Professano e testimoniano con coraggio e dignità la vera fede in terra musulmana e/o di Israele: solo per questo mi sento scomparire al loro confronto. Probabilmente, se Dio stesso non interviene, verseranno anche il loro sangue per la fedeltà a nostro Signore Gesù Cristo: chi e in quanti farebbero altrettanto qui in occidente?
Che altro dovremo dire se non pregare perché il loro esempio non debba comparire nei calendari del futuro ma piuttosto incendi ora i nostri cuori e ravvivi la nostra fede, così miseramente sopita e scialba? E pregare perché Dio ci perdoni.
E di più: sono bellissimi.
Si prega pochissimo per i nostri fratelli e sorelle in Cristo perseguitati per la fede, tutti presi dalla logica parrocchiale. Eleviamo le nostre preghiere al Signore perché quest’odio spietato abbia fine.
Loro preferiscono morire che lasciare la propria terra. Chiedete ad un ragazzo italiano dove vede la propria vita. Prima risposta:via dall’ Italia.

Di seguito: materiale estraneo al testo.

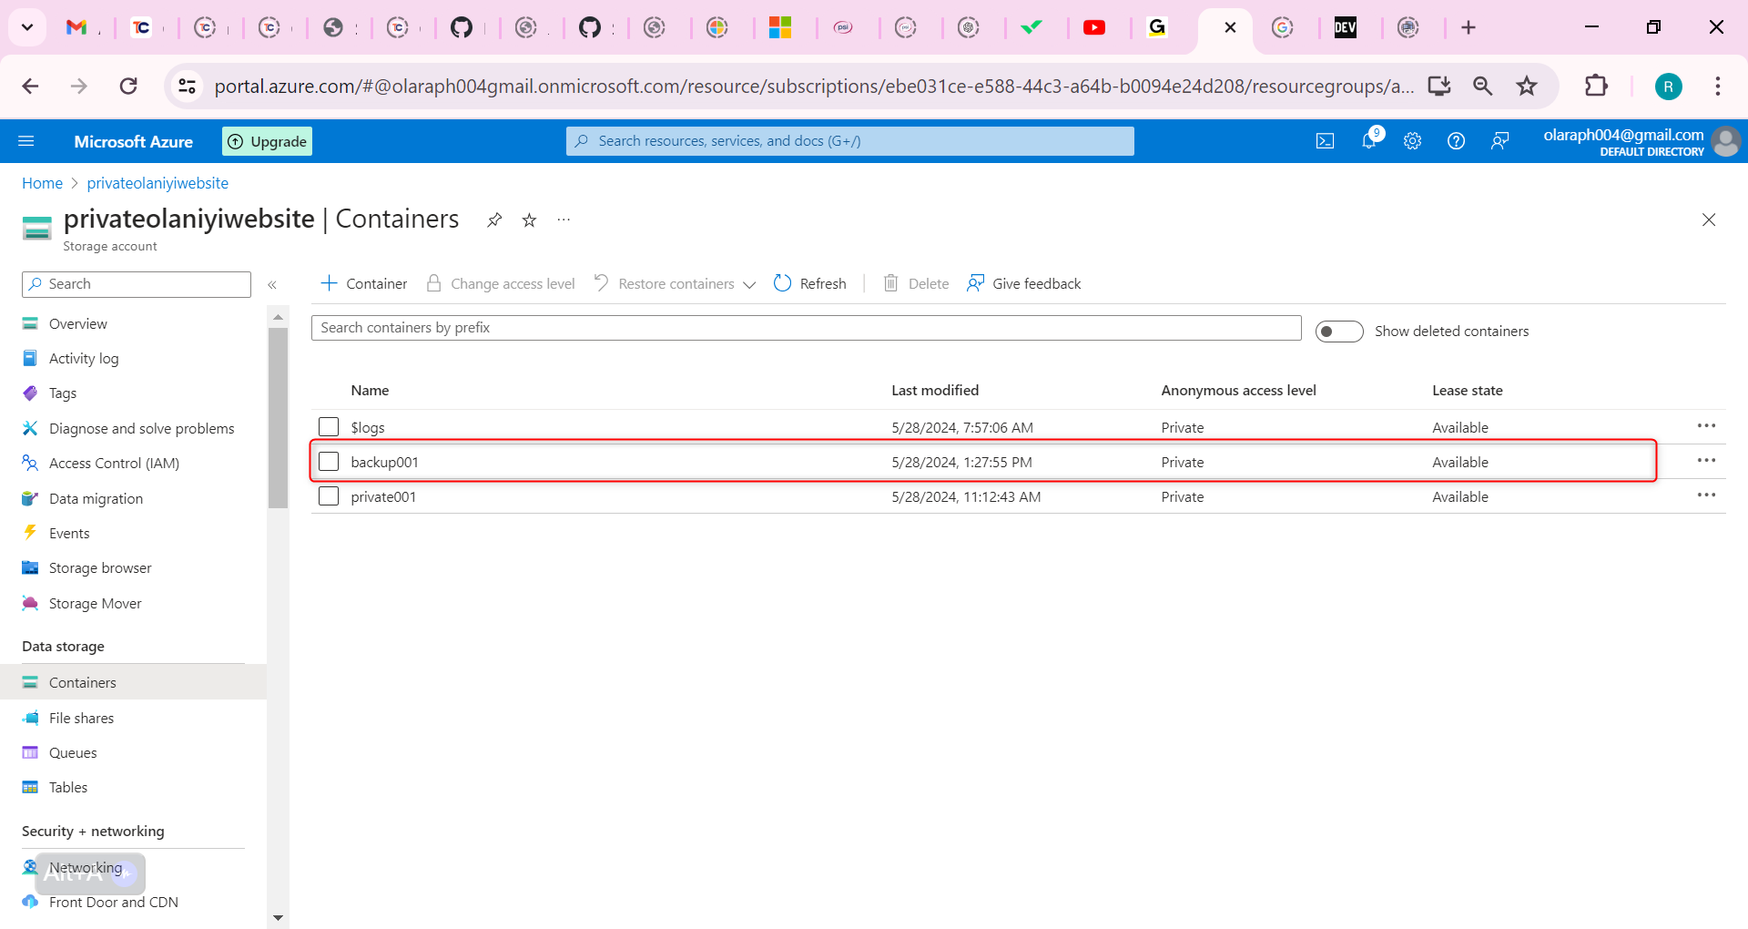Screen dimensions: 1748x929
Task: Add storage account to favorites star
Action: [529, 220]
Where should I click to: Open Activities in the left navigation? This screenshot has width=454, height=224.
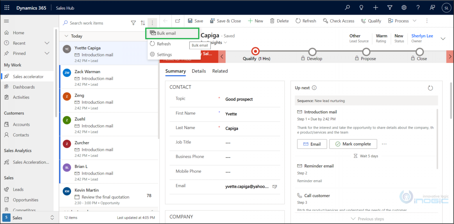pos(21,97)
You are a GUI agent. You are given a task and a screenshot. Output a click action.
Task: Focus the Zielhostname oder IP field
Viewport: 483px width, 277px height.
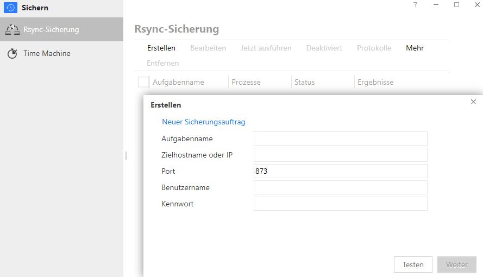click(340, 155)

Cari miei, la potenza degli affetti supera ogni ragionamento e persino l’istinto della sopravvivenza. – Il cuore dell’uomo è un abisso- recita giustamente , a parer mio, il Salmo 64,7 , nel ben, nel male, nell’incredibile.
Che Dio gli benedica e gli premi per il loro coraggio.
PS Le cancellerie occidentali utilizzano spesso la formula “due popoli, due Stati”. In quale contenitore verrebbe inclusa la piccola minoranza cristiana? Credo che questo semplice interrogativo dovrebbe spingerci ad andare oltre certe narrazioni.
Buona sera. La preghiera è senz’altro la prima cosa, ma anche come è possibile far pervenire un qualche aiuto materiale a queste persone assediate in parrocchia? Attraverso e tramite chi? Da quello che ho evinto Padre Gabriel in questo momento non vive fisicamente in zona. Se avete qualche informazione in merito da poter condividere vi sarò grato. FM
Credo che Aiuto alla Chiesa che Soffre possa consigliarla.
Il consiglio di Tosatti è utile. Tenga conto, però, che i coloni boicottano l’ingresso degli aiuti umanitari.
Sottoscrivo quanto detto dal Dr. Tosatti. Io sono una loro sostenitrice e posso dire che mandano sempre il resoconto di quello che fanno.